New York - US and European stocks finished near flat on Thursday as the market awaited a key US jobs report that investors hope will ease fears of slowing global growth.
The April US jobs report, which will be released on Friday, comes on the heels of largely disappointing economic releases this week in the eurozone, China and the US.
Those releases have left investors fearful that the already sluggish rate of global growth is becoming even more tortoise-like.
"Global growth fears seem to be edging up again," Deutsche Bank analysts said in a note.
"Overall sentiment remains negative as uncertainty concerning global growth, a potential US rate hike in the third quarter and disappointing corporate earnings continue to take a toll on markets," said Markus Huber, trader at City of London Markets.
Trade was choppy with stocks climbing as oil prices surged at one point due to outages connected to a huge wildfire near Canada's producing region. Oil prices later retreated from session peaks, but still ended in positive territory.
Bourses in London and Frankfurt posted small gains, while Paris and the broad based S&P 500 in the US retreated a bit.
None of these markets moved more than 0.2%.
"I don't think anyone wants to take a position ahead of the jobs data tomorrow," said Peter Cardillo, chief market economist at First Standard Financial.
"Tomorrow could mean the end of the pullback or the pullback accelerating."
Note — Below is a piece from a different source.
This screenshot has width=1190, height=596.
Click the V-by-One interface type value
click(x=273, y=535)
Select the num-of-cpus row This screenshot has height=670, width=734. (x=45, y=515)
Analysts expect the US Department of Labour data to show the US added 207 000 jobs in April, down from 215 000 jobs in March.
David Levy, portfolio manager at Republic Wealth Advisors, said investors are looking for a sign the US economy will pick up in the second quarter after first-quarter growth was estimated at just 0.5%.
"We're muddling along, but we have yet to have anything that mirrors any kind of escape velocity," Levy said.
The dollar gained against both the euro and the yen for the third straight day.
"How good does the report need to be for the dollar to rise to fresh highs?" asked Kathy Lien, analyst at BK Asset Management. That is the "hundred million dollar question."
Lien predicted the absolute number of jobs added would be less important to the dollar's course than data on wage growth and unemployment. If either of those benchmarks fall short, the greenback could retreat again, she said.